■ DATA LINES
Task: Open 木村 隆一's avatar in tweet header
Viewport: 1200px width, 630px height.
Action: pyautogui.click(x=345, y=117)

---

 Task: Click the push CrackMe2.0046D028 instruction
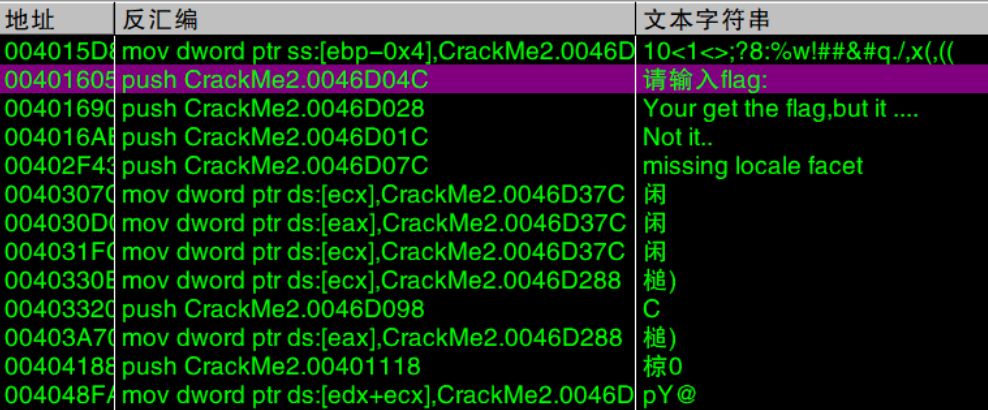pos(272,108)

■ EXERCISE
Return the rows starting at the line that contains "Task: Click the" and ending at the line that contains "pos(272,108)", both lines included, with the pictures left out.

■ OUTPUT
 Task: Click the push CrackMe2.0046D028 instruction
pos(272,108)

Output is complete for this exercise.